- Task directions -
Set down each line exactly, beginning with the one that contains "Open Koalicioni Partia Demokratike link" and continuing through the last line of the listing, and nothing else.

- Entries supplied -
■ ■ ■ ■ ■ ■ ■

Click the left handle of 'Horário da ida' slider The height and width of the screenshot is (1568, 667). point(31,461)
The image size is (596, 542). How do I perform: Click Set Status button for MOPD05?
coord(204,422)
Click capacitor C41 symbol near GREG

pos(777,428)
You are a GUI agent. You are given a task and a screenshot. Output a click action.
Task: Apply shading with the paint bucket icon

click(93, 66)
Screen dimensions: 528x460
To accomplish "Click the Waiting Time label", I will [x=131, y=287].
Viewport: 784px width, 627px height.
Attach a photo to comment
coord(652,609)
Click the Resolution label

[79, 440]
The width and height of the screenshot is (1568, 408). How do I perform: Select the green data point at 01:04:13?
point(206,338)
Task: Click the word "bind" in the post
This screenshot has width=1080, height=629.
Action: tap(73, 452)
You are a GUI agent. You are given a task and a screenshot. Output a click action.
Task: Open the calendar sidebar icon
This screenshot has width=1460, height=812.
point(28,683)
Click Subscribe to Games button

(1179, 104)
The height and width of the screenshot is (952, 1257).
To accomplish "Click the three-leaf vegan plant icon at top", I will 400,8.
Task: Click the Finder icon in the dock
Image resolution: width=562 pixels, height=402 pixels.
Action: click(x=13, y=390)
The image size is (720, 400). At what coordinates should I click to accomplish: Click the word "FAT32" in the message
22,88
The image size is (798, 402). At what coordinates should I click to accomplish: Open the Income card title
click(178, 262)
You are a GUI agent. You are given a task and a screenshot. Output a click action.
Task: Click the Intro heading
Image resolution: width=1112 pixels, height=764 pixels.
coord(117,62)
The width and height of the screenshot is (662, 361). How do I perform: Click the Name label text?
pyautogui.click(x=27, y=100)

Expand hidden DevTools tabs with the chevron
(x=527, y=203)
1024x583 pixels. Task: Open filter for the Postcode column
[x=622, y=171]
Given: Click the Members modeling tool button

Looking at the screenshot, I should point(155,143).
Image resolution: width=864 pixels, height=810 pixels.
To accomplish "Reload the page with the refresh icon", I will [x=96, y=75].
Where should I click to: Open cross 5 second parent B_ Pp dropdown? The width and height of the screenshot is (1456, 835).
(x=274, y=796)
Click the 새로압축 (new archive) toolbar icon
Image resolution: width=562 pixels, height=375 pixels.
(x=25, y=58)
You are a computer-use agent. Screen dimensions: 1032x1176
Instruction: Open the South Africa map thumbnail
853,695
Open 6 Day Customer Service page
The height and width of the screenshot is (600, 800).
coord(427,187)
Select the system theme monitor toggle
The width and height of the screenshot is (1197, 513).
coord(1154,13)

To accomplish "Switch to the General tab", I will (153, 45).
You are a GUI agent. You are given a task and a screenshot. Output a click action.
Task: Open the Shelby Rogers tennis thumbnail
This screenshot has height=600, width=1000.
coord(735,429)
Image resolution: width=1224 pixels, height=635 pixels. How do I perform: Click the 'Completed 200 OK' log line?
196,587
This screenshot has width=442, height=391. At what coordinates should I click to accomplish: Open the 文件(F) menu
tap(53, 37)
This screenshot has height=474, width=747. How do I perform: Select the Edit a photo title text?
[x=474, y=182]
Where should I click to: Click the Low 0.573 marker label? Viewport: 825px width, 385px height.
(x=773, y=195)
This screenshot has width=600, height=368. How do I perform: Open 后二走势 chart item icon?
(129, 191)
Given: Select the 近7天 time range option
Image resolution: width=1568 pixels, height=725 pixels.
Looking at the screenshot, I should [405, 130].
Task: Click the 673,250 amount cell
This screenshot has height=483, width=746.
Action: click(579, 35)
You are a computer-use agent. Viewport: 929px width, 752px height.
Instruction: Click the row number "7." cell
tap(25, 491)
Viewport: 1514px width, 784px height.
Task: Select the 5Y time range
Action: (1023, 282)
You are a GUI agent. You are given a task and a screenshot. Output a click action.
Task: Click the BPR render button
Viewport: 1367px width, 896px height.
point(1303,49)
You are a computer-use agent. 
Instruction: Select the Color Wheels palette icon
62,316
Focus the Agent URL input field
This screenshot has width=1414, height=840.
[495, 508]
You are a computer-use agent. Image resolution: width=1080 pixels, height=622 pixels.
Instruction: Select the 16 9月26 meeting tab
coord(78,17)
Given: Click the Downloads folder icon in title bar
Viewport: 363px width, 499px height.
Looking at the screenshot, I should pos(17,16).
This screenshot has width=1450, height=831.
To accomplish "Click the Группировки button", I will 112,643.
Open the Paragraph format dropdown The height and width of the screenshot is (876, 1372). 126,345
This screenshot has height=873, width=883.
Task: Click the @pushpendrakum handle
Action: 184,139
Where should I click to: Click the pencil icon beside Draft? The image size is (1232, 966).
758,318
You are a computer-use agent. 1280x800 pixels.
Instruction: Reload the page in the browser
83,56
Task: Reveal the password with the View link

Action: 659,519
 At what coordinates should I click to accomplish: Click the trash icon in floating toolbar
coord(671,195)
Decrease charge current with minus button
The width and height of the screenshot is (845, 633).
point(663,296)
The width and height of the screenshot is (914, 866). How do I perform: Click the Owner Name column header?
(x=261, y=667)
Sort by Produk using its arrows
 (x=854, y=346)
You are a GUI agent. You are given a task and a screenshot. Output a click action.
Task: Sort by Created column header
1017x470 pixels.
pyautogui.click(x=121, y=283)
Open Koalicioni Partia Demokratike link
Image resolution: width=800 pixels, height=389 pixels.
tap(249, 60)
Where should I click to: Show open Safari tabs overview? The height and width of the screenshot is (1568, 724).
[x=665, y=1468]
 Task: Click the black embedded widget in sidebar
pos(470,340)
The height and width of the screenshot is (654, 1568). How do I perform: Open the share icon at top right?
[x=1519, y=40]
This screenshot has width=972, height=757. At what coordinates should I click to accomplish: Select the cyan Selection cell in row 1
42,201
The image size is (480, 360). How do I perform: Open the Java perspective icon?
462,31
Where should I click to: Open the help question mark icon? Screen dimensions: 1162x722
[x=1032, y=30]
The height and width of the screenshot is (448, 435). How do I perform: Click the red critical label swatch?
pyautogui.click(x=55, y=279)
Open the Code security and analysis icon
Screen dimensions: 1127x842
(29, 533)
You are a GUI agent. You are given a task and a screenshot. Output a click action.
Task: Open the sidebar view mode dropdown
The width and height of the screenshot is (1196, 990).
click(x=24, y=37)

■ ■ ■ ■ ■ ■ ■

- Worked solution -
Open Koalicioni Partia Demokratike link
Image resolution: width=800 pixels, height=389 pixels.
tap(249, 60)
Where should I click to: Show open Safari tabs overview? The height and width of the screenshot is (1568, 724).
[x=665, y=1468]
 Task: Click the black embedded widget in sidebar
pos(470,340)
The height and width of the screenshot is (654, 1568). How do I perform: Open the share icon at top right?
[x=1519, y=40]
This screenshot has width=972, height=757. At what coordinates should I click to accomplish: Select the cyan Selection cell in row 1
42,201
The image size is (480, 360). How do I perform: Open the Java perspective icon?
462,31
Where should I click to: Open the help question mark icon? Screen dimensions: 1162x722
[x=1032, y=30]
The height and width of the screenshot is (448, 435). How do I perform: Click the red critical label swatch?
pyautogui.click(x=55, y=279)
Open the Code security and analysis icon
Screen dimensions: 1127x842
(29, 533)
You are a GUI agent. You are given a task and a screenshot. Output a click action.
Task: Open the sidebar view mode dropdown
The width and height of the screenshot is (1196, 990).
click(x=24, y=37)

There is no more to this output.